# [Task requirements]
Rewrite the items in full, from the first line through the line containing "click(x=288, y=69)", scaling every click coordinate in the answers by 0.25 and rounding to whole numbers, with halves rounded up. Leave out the pictures.

Element and text location data:
======

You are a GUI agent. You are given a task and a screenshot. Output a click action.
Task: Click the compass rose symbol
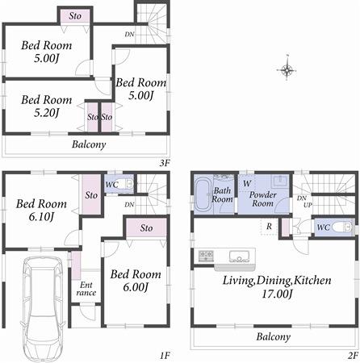click(x=288, y=69)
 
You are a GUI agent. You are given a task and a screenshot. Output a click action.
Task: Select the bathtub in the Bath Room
click(x=202, y=194)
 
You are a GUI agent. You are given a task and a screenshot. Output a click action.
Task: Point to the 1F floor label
click(x=164, y=354)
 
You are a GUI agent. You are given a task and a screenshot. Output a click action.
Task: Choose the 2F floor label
click(x=352, y=354)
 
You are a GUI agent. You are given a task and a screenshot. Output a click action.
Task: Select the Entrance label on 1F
click(x=86, y=289)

======

# [Task answer]
You are a GUI agent. You are given a task and a screenshot. Output a click action.
Task: Click the compass rose symbol
click(x=72, y=17)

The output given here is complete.